Edit the data below so that "conference article" becomes "journal article", keeping every other word unchanged.

===

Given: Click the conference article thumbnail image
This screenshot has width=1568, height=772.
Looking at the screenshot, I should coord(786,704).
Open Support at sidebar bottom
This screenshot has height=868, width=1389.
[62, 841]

===

Reply to the task »
Given: Click the journal article thumbnail image
This screenshot has width=1568, height=772.
Looking at the screenshot, I should coord(786,704).
Open Support at sidebar bottom
This screenshot has height=868, width=1389.
[62, 841]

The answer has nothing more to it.